[Task goal] Return, exactly and in full, the lines of the records below starting at the one with "This screenshot has height=417, width=474." and ending at the one with "Follow the Dovo", and no other lines.
--- Entries provided Enclosed Below ---
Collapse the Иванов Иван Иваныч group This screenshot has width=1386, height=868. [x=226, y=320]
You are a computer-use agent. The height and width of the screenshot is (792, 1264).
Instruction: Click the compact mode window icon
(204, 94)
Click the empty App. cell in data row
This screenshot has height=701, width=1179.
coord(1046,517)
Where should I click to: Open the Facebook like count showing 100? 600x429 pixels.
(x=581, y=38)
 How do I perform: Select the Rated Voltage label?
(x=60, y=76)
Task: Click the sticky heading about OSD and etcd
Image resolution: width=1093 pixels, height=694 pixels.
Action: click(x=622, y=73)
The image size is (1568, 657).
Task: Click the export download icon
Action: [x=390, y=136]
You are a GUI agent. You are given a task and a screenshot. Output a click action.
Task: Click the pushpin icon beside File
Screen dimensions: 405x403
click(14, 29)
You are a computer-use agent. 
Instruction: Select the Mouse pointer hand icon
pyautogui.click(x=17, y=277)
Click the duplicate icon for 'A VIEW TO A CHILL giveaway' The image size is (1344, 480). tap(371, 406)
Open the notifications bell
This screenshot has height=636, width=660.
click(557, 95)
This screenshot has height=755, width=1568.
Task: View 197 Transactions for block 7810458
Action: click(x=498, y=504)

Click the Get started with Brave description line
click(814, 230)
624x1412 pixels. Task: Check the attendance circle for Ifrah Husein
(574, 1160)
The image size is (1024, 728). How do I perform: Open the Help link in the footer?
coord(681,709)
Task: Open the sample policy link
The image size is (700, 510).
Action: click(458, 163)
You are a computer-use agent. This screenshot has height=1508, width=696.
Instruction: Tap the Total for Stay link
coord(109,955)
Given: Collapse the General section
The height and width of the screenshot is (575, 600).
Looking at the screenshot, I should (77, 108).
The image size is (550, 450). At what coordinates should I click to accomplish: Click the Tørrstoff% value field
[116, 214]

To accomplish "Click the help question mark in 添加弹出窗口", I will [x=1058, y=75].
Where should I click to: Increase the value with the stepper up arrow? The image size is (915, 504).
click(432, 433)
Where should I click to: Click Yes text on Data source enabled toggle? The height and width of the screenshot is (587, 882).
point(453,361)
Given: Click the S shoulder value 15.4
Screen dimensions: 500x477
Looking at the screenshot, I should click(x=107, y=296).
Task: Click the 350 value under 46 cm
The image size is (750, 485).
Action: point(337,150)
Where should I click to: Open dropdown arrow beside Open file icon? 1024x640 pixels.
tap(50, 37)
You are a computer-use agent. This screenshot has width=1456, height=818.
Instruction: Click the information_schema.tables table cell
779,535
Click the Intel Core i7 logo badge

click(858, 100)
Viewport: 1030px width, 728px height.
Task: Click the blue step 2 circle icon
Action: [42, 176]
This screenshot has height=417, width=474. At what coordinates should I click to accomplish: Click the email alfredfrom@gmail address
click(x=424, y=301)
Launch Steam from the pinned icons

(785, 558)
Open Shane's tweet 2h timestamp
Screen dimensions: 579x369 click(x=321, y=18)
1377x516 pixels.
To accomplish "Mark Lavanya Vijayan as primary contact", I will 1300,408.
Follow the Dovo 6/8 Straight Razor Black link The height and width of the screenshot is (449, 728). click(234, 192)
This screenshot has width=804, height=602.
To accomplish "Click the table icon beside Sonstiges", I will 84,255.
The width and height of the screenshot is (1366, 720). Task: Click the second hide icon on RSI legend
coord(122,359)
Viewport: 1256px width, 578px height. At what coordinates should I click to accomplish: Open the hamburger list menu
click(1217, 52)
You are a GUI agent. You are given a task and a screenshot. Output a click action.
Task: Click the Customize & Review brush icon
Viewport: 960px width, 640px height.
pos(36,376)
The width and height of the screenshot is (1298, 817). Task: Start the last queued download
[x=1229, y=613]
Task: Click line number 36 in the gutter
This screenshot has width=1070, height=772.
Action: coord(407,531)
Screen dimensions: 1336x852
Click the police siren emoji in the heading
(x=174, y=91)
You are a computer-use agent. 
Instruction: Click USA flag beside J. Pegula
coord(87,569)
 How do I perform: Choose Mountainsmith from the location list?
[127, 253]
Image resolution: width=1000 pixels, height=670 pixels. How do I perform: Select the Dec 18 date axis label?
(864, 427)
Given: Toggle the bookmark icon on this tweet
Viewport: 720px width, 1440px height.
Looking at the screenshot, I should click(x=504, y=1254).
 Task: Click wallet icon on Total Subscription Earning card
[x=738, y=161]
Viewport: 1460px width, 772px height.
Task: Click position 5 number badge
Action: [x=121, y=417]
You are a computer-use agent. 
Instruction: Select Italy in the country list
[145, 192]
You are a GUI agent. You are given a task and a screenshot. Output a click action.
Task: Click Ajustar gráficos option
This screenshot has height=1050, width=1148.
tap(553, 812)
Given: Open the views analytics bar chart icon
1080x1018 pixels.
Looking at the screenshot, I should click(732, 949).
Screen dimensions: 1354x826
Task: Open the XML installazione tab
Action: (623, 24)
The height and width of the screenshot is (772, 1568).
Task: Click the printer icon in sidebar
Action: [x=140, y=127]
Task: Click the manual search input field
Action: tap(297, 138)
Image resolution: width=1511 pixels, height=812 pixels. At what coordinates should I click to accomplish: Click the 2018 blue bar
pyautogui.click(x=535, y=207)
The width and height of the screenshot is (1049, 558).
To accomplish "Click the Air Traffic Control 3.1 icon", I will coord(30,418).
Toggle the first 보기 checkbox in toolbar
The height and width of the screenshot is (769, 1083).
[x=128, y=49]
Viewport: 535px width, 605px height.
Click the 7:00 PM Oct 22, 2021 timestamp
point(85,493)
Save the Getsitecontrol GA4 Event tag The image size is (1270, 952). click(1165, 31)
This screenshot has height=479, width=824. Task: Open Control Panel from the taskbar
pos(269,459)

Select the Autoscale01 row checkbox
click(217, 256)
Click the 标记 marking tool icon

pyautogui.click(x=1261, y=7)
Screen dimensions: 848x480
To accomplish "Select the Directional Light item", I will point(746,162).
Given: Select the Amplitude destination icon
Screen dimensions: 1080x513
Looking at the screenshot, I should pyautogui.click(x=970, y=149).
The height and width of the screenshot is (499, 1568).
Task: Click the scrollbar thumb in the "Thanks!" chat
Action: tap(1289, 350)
--- End of Enclosed Entries provided ---
[Result]
This screenshot has height=417, width=474. At what coordinates should I click to accomplish: Click the email alfredfrom@gmail address
click(x=424, y=301)
Launch Steam from the pinned icons

(785, 558)
Open Shane's tweet 2h timestamp
Screen dimensions: 579x369 click(x=321, y=18)
1377x516 pixels.
To accomplish "Mark Lavanya Vijayan as primary contact", I will 1300,408.
Follow the Dovo 6/8 Straight Razor Black link The height and width of the screenshot is (449, 728). click(234, 192)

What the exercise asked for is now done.